Work instructions: Please rewrite the data as a numbered list, starting with the line that contains "Open Source link for Sieversk withdrawal news" and going on through the line that contains "Looking at the screenshot, I should (x=35, y=729).", with blank lines left out.

— START Data provided —

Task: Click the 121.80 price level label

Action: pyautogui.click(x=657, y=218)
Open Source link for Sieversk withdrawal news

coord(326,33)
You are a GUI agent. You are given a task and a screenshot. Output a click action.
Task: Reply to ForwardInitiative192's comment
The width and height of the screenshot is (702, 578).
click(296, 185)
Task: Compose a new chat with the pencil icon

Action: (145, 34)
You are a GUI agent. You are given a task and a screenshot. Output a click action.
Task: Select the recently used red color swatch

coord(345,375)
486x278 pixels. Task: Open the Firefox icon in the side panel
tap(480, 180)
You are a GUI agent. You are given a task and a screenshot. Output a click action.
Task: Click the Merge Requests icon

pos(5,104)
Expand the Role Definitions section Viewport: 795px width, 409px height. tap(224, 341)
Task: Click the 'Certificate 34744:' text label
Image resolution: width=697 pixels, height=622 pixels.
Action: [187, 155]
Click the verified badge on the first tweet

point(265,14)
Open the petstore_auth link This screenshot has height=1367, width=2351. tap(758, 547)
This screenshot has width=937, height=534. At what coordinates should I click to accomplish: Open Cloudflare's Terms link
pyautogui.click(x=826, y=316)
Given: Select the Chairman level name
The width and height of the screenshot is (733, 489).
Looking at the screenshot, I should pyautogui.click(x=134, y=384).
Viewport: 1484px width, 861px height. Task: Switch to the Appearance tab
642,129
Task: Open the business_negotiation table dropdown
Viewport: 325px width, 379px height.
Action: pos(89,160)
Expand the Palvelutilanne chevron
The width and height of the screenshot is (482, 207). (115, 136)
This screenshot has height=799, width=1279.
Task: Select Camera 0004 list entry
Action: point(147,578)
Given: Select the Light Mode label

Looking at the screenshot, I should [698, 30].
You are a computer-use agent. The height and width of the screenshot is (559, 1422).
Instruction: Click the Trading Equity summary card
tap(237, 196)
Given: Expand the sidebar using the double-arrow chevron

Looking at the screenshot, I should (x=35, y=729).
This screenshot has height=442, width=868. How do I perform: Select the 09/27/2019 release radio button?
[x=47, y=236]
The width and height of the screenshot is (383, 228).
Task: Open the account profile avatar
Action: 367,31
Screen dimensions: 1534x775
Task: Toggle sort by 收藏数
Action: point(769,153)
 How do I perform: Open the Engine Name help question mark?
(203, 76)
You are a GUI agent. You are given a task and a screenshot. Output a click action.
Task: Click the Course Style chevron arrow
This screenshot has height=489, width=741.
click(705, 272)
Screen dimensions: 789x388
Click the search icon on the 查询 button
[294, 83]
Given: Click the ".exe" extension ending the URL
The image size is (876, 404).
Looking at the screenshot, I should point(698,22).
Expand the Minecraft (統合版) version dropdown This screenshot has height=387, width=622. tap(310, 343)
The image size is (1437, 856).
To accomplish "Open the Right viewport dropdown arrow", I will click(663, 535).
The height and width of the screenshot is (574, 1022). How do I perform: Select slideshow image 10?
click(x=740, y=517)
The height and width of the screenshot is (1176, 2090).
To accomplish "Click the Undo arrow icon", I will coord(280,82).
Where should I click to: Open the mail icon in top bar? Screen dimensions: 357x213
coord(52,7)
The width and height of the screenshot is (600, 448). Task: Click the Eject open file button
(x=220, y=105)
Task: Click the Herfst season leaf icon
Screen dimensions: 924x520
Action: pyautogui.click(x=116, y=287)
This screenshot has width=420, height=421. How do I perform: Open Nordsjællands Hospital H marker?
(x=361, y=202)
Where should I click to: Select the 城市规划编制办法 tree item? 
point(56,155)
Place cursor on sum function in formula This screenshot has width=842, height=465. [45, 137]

— END Data provided —

Full response:
1. Open Source link for Sieversk withdrawal news
2. coord(326,33)
3. You are a GUI agent. You are given a task and a screenshot. Output a click action.
4. Task: Reply to ForwardInitiative192's comment
5. The width and height of the screenshot is (702, 578).
6. click(296, 185)
7. Task: Compose a new chat with the pencil icon
8. Action: (145, 34)
9. You are a GUI agent. You are given a task and a screenshot. Output a click action.
10. Task: Select the recently used red color swatch
11. coord(345,375)
12. 486x278 pixels. Task: Open the Firefox icon in the side panel
13. tap(480, 180)
14. You are a GUI agent. You are given a task and a screenshot. Output a click action.
15. Task: Click the Merge Requests icon
16. pos(5,104)
17. Expand the Role Definitions section Viewport: 795px width, 409px height. tap(224, 341)
18. Task: Click the 'Certificate 34744:' text label
19. Image resolution: width=697 pixels, height=622 pixels.
20. Action: [187, 155]
21. Click the verified badge on the first tweet
22. point(265,14)
23. Open the petstore_auth link This screenshot has height=1367, width=2351. tap(758, 547)
24. This screenshot has width=937, height=534. At what coordinates should I click to accomplish: Open Cloudflare's Terms link
25. pyautogui.click(x=826, y=316)
26. Given: Select the Chairman level name
27. The width and height of the screenshot is (733, 489).
28. Looking at the screenshot, I should pyautogui.click(x=134, y=384).
29. Viewport: 1484px width, 861px height. Task: Switch to the Appearance tab
30. 642,129
31. Task: Open the business_negotiation table dropdown
32. Viewport: 325px width, 379px height.
33. Action: pos(89,160)
34. Expand the Palvelutilanne chevron
35. The width and height of the screenshot is (482, 207). (115, 136)
36. This screenshot has height=799, width=1279.
37. Task: Select Camera 0004 list entry
38. Action: point(147,578)
39. Given: Select the Light Mode label
40. Looking at the screenshot, I should [698, 30].
41. You are a computer-use agent. The height and width of the screenshot is (559, 1422).
42. Instruction: Click the Trading Equity summary card
43. tap(237, 196)
44. Given: Expand the sidebar using the double-arrow chevron
45. Looking at the screenshot, I should (x=35, y=729).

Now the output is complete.